Открыл нам верзила лет шестидесяти с улыбкой, озарявшей лицо цвета черного дерева, и мне едва удалось скрьггь, насколько я подавлен его видом. Эрнесто здорово постарел, курчавые волосы из смоляных сделались пепельными, от былой телесной мощи ничего не осталось — кожа да кости. На всем неизгладимая печать болезни. Какая все-таки отвратительная штука рак…
— Морган, Этти! Входите, входите! — От избытка сердечности он это произнес по-испански: «Entrad, entrad!» — и звонко чмокнул каждого. — Морган, мне бы следовало вышвырнуть тебя за дверь. — (Я наморщил нос.) — Семь месяцев, мой мальчик! Вот уже почти семь месяцев, как ты сюда носа не кажешь! — (Я пробормотал что-то вроде извинения.) — Знаю-знаю, Этти говорил мне, что ты был страшно занят.
Я счел за благо кивнуть молча, поскольку, ежели начистоту, никакого оправдания мне не было. Чтобы позвонить ему раза два в году, мне и то приходилось себя заставлять, а между тем именно он качал меня на коленке, когда я был от горшка два вершка. Мой отец подружился с ним давным-давно.
— Да входите же! Анжелина, прежде чем уйти, сварила кофе.
Мы проследовали за ним по длинному коридору, украшенному ацтекскими масками, и Этти застыл, разинув рот, перед последними приобретениями Эрнесто: полной коллекцией племенных америндских щитов.
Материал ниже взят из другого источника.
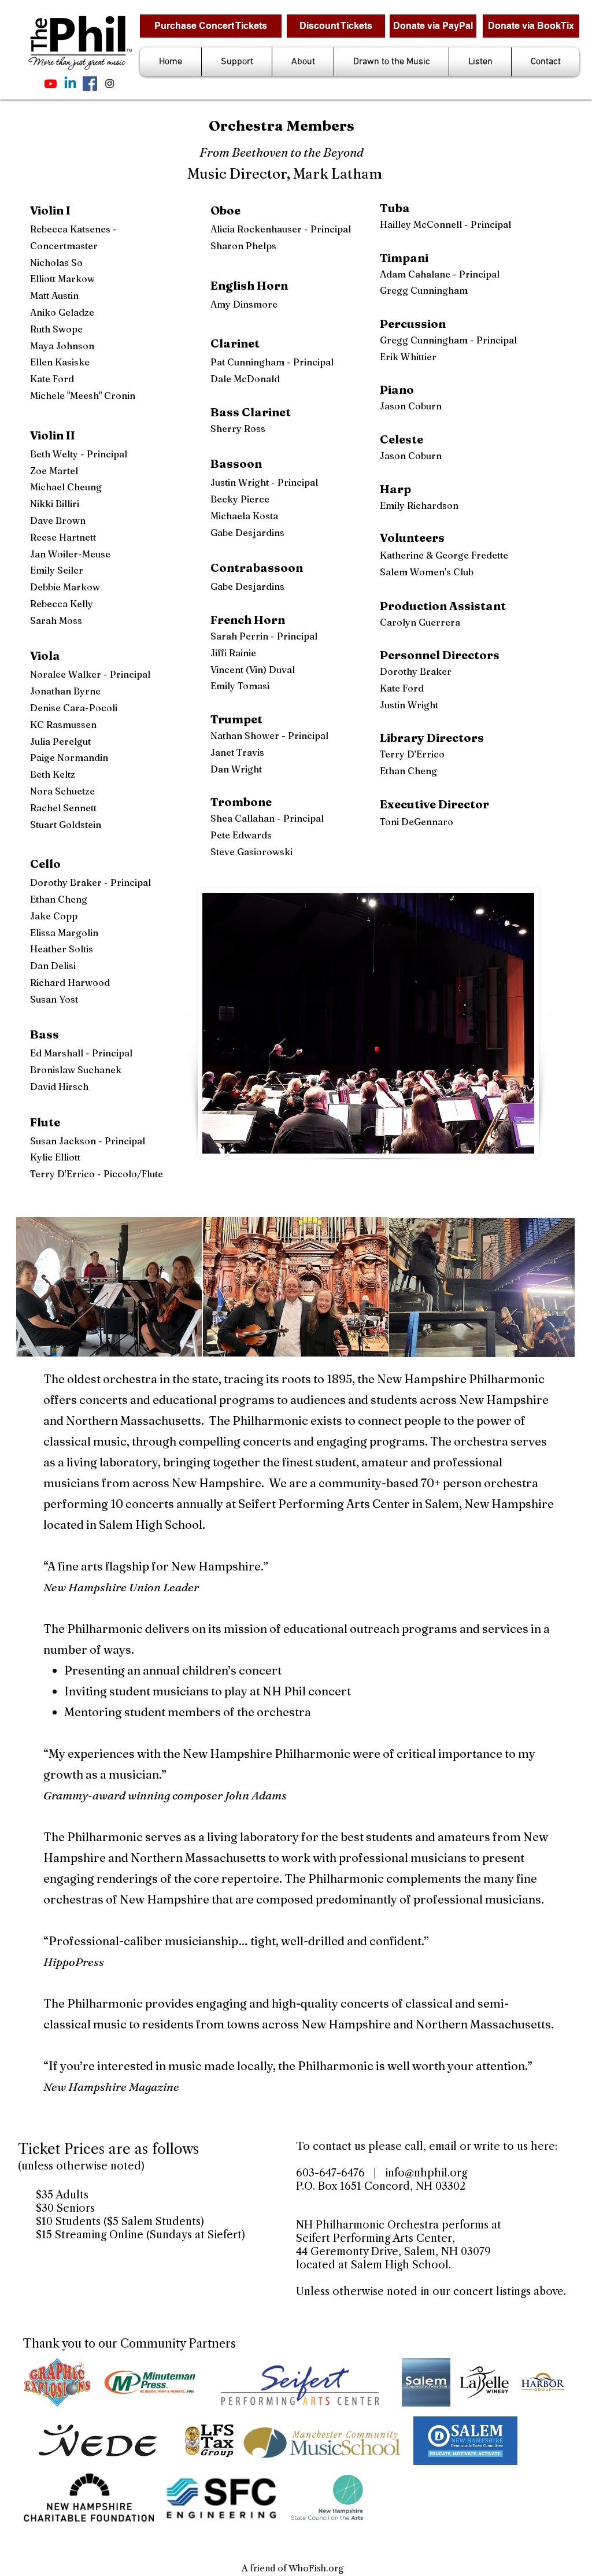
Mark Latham (337, 173)
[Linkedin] (70, 83)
— А как поживает тот оболтус, что числится вашим родителем? Все еще на краю света?
— Да, в самой допотопной индийской глубинке, — скривившись, выдавливаю из себя я.
Просторная некогда квартира и ныне, несмотря на загромождавшие ее древности, свидетельствовала о хорошем вкусе ее владельца. Тут все было безупречно — от блистающего паркета красного дерева до алебастровых завитушек, обрамляющих потолок.
— Присаживайтесь, молодые люди, присаживайтесь. Наливайте себе сами. — Он указал на изысканного вида кофейный прибор. — Настоящий колумбийский. — И повторил по-испански: — Cafe colombiano.
Мы расположились на обширном диване, обтянутом темно-коричневой кожей. Эрнесто прислонил трость с серебряным набалдашником к низенькому столику и, постанывая, не без труда опустил свой непомерный костяк в вольтеровское кресло.
— А тебе не налить? — предложил я, наполняя свою чашку и чашку Этти.
— Запрещено, — буркнул он. — Если так будет продолжаться, мне позволят питаться только соевым паштетом и салатом из морской капусты.
Я посмеялся его шутке, но скрепя сердце. Уж слишком изможденным он выглядел.
— Надеюсь, мы не отрываем тебя отдел?
Он только благодушно пожал плечами.
— Матерь Божья! Madre de Dios! — повторил он по-испански. — Почаще бы меня вот этак отрывали! Ну и жарища… На улице невозможно и двух шагов сделать без того, чтобы не провонять потом, как селедка в коптильне.